Surgery on $S^m$

Question

On page 4 of the book "ALGEBRAIC AND GEOMETRIC SURGERY" by Andrew Ranicki, after the definition of surgery has written:

Example View the $m$-sphere $S^m$ as $$S^m=\partial (D^{n+1} \times D^{m-n})=S^n \times D^{m-n} \cup D^{n+1}\times S^{m-n-1}$$

The surgery on $S^m$ removing $S^n\times D^{m-n}\subset S^m$ converts the $m$-sphere $S^m$ into the product of spheres $$D^{n+1}\times S^{m-n-1}\cup D^{n+1}\times S^{m-n-1}=S^{n+1}\times S^{m-n-1}$$

Question: why $S^m=\partial (D^{n+1} \times D^{m-n})$?

and how does one derive $D^{n+1}\times S^{m-n-1}\cup D^{n+1}\times S^{m-n-1}=S^{n+1}\times S^{m-n-1}$?

Thanks for your help.

Answer 1

Think of disks as products of intervals, so $$D^{n+1}\times D^{m-n} \cong D^{n+1+m-n} = D^{m+1}$$ and $S^m = \partial D^{m+1}$.

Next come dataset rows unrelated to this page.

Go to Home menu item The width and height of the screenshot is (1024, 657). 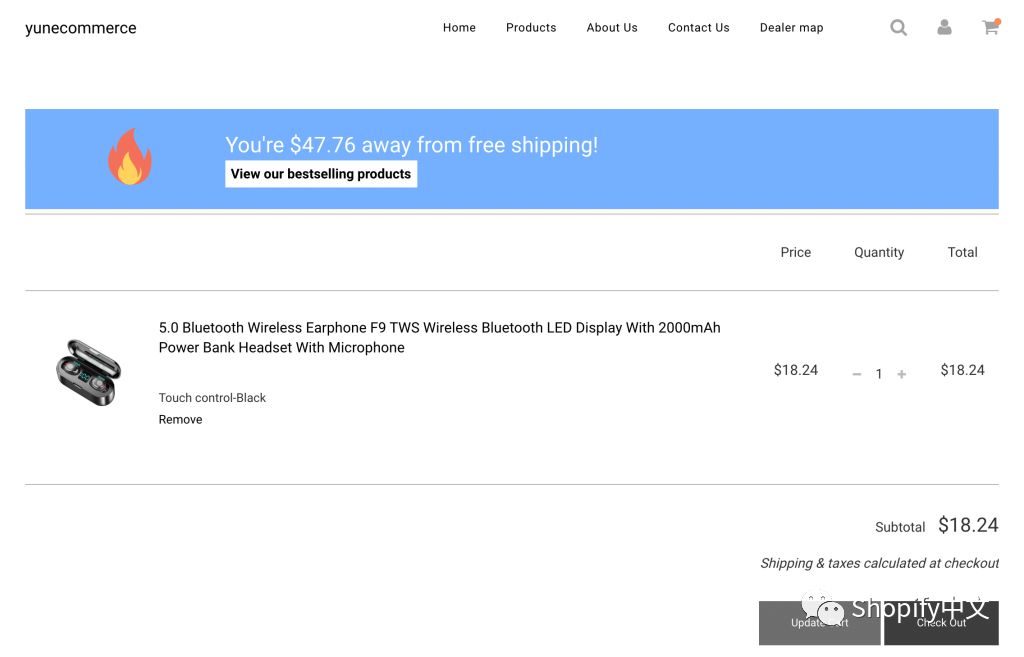(x=459, y=28)
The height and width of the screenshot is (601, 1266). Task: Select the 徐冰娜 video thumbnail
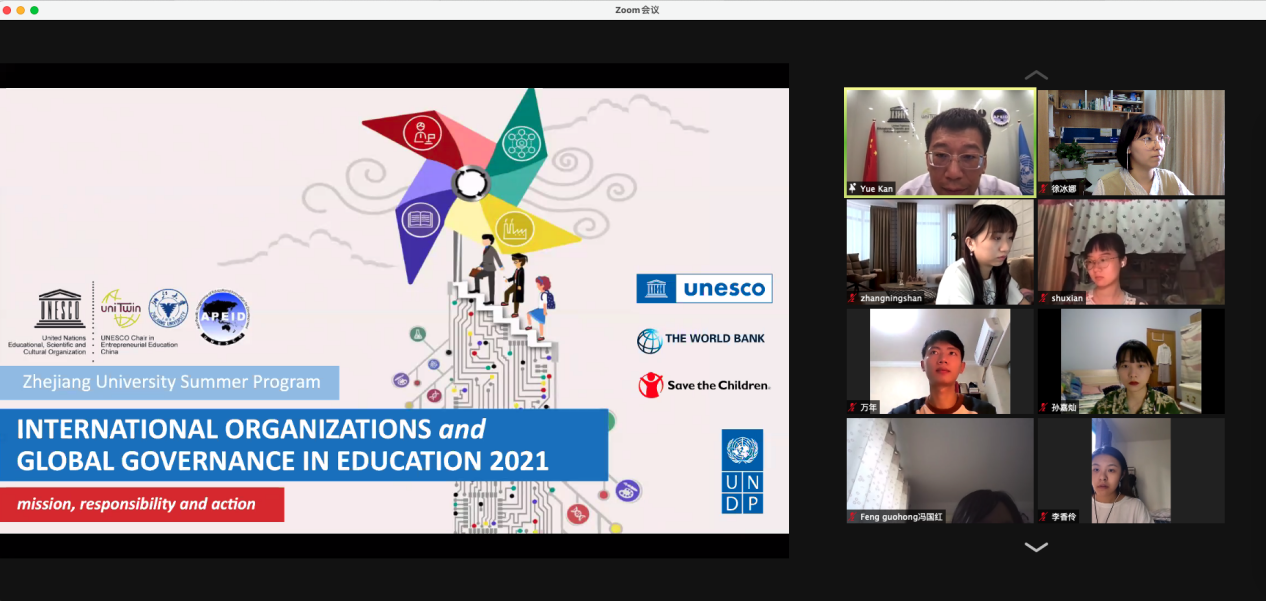pyautogui.click(x=1131, y=140)
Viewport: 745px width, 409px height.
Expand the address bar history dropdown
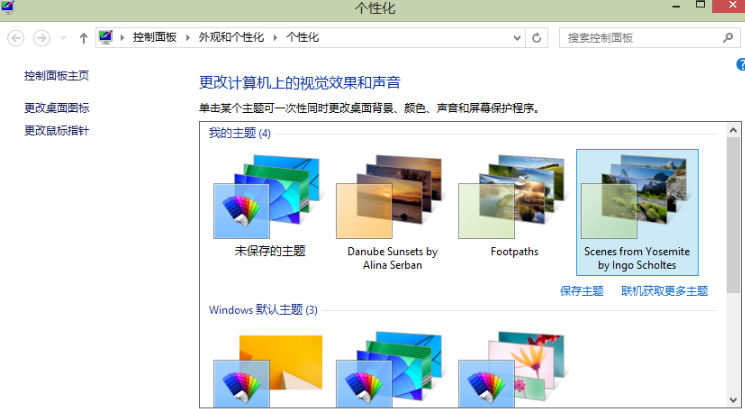[517, 38]

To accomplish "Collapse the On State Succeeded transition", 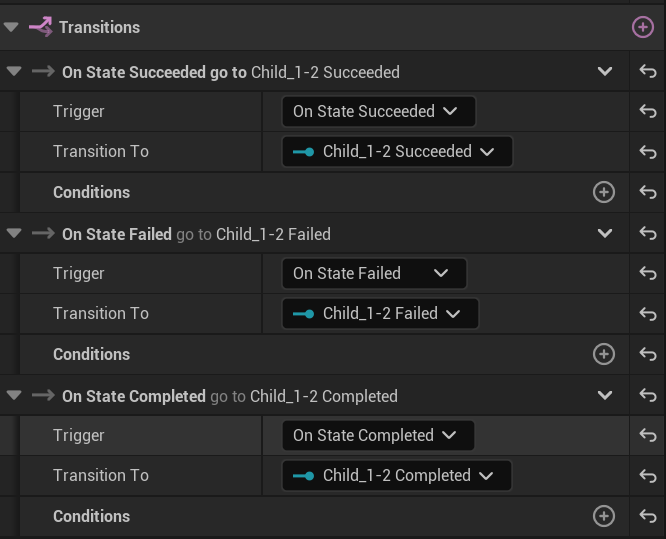I will 14,72.
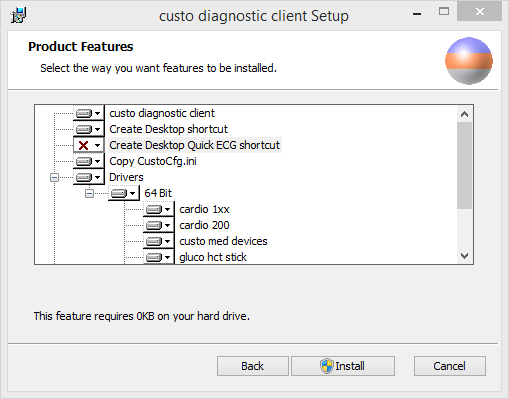Cancel the setup wizard
Image resolution: width=509 pixels, height=399 pixels.
pos(450,366)
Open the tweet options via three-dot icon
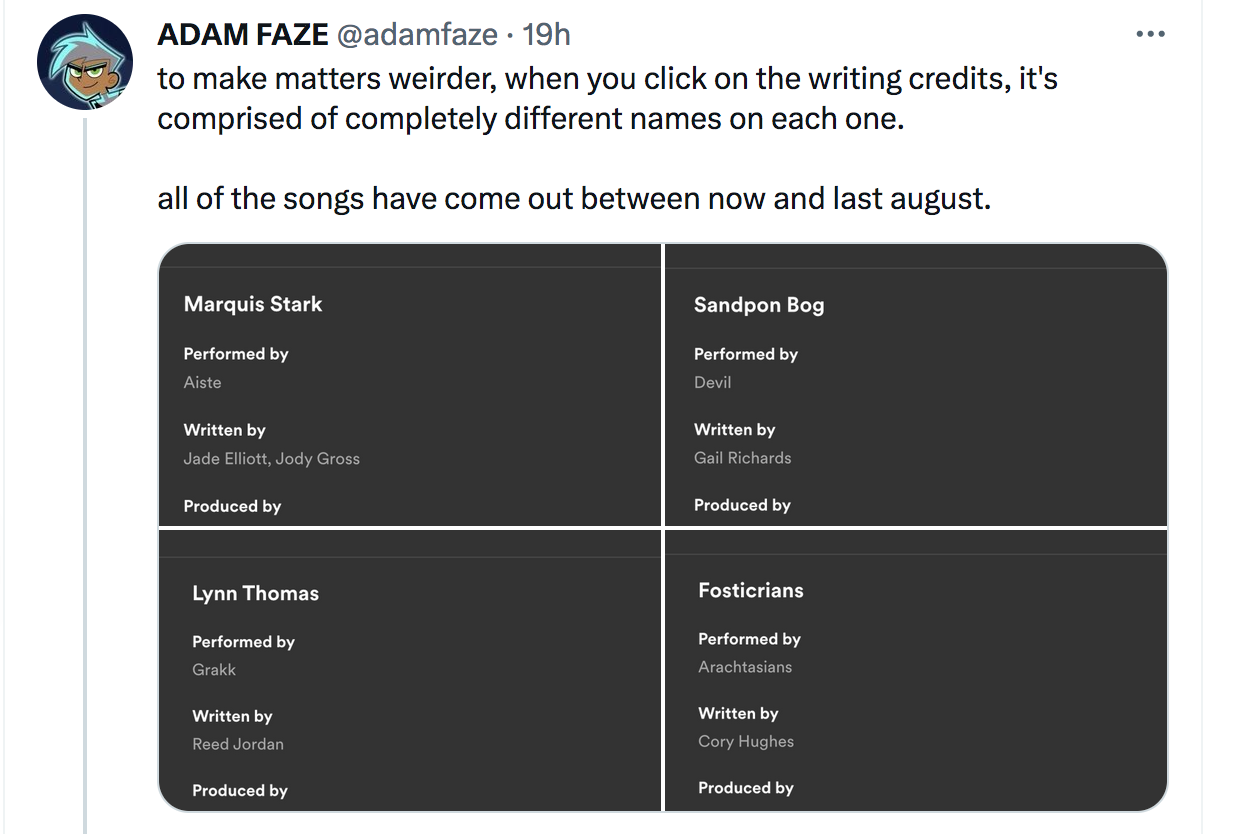The image size is (1240, 834). 1151,33
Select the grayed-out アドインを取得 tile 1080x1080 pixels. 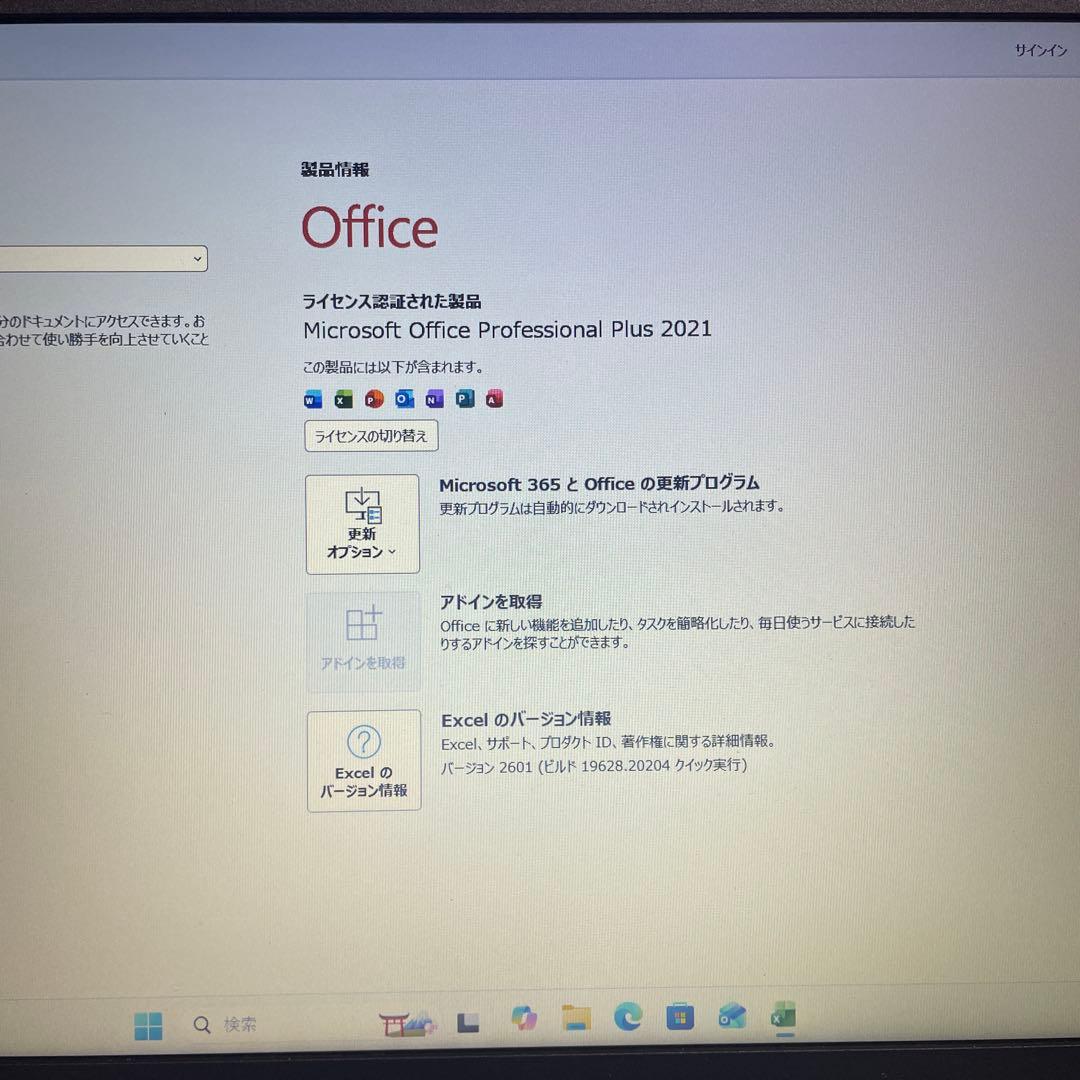pos(362,641)
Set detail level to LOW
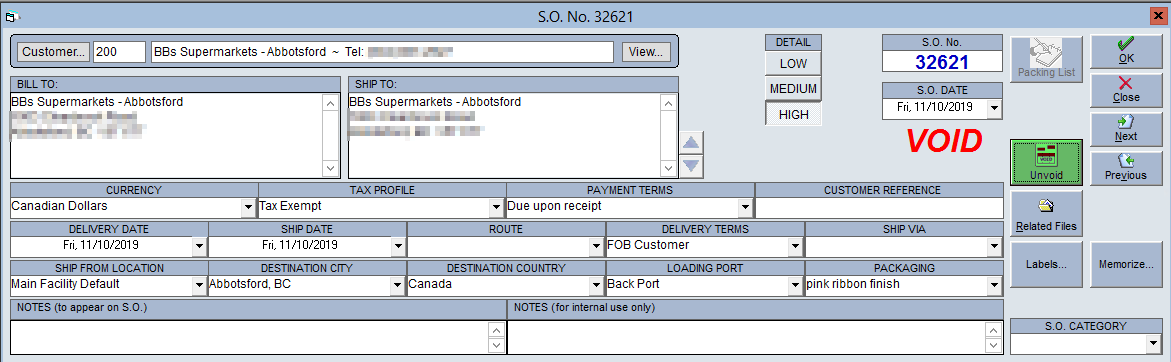 [x=792, y=63]
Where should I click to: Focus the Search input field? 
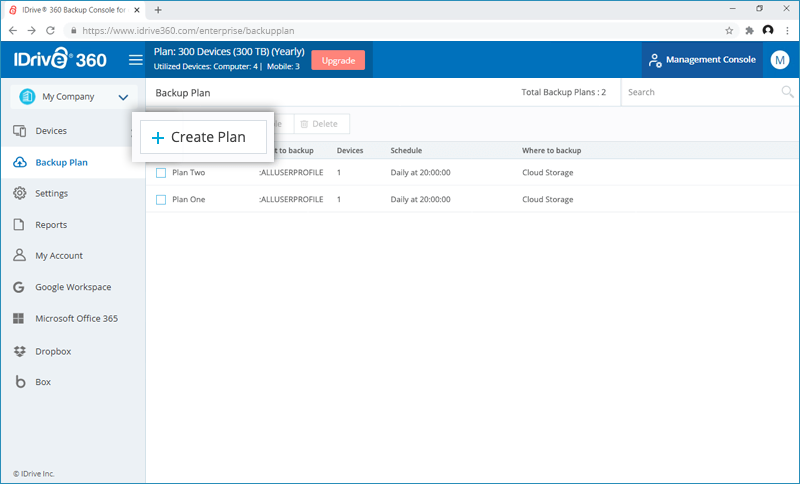click(698, 92)
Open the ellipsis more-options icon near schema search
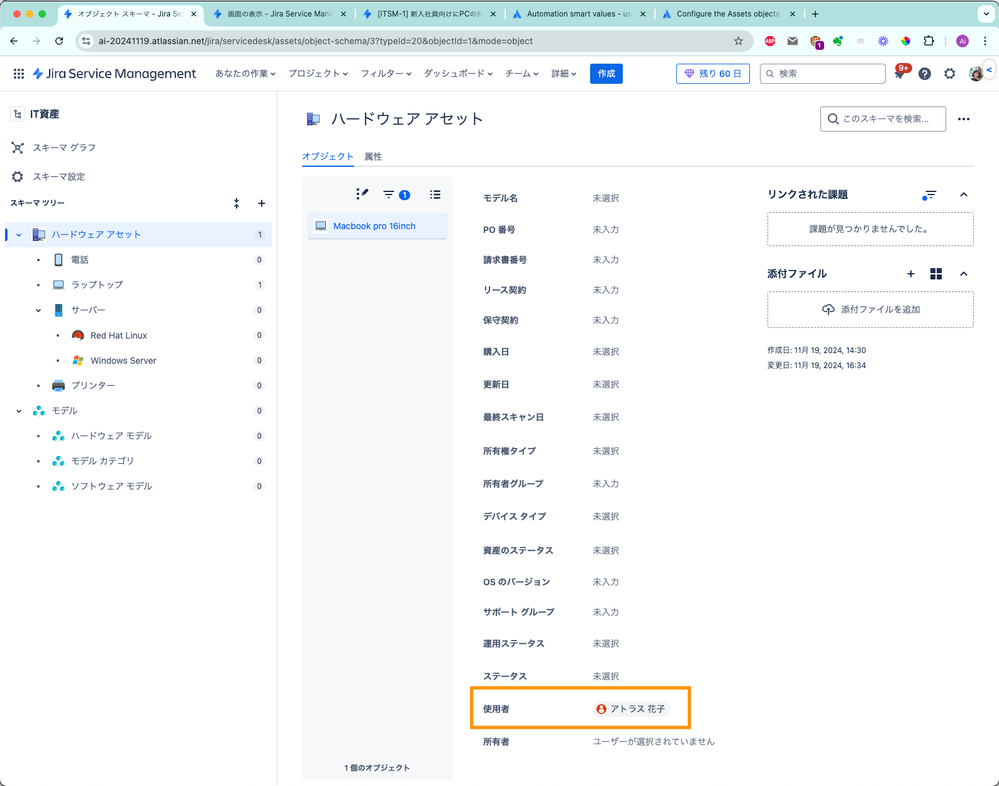The image size is (999, 786). point(964,119)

The surgery on $S^m$ removes $S^n\times D^{m-n}$ and glues in a new product of spheres and disks along its boundary. Since $\partial (S^n\times D^{m-n}) = S^n\times S^{m-n-1} = \partial(D^{n+1}\times S^{m-n-1})$, you can glue in a $D^{n+1}\times S^{m-n}$ in place of the $S^n\times D^{m-n}$ along $S^n\times S^{m-n-1}$. This gives:

\begin{align*}S^m &= S^n\times D^{m-n}\cup D^{n+1}\times S^{m-n-1} \\ &\xrightarrow{\mbox{surgery}} D^{n+1}\times S^{m-n-1}\cup D^{n+1}\times S^{m-n-1} \end{align*}

To see this last expression is a product of spheres, observe that we should more precisely write $$D^{n+1}\times S^{m-n-1}\cup_{S^n\times S^{m-n}} D^{n+1}\times S^{n-m-1}.$$ Since we're gluing by the identity on the boundary, the two $D^{n+1}$ factors glue to a $S^{n+1}$, giving $S^{n+1}\times S^{m-n-1}$.

Answer 2

$S^m=\partial (D^{n+1} \times D^{m-n})$ since $S^m=\partial D^{n+1}$ and $D^k\times D^j \simeq D^{k+j}$; for your second question remember the rule for boundary of product spaces: $\partial (X \times Y)=(\partial X)\times Y \cup X \times (\partial Y)$.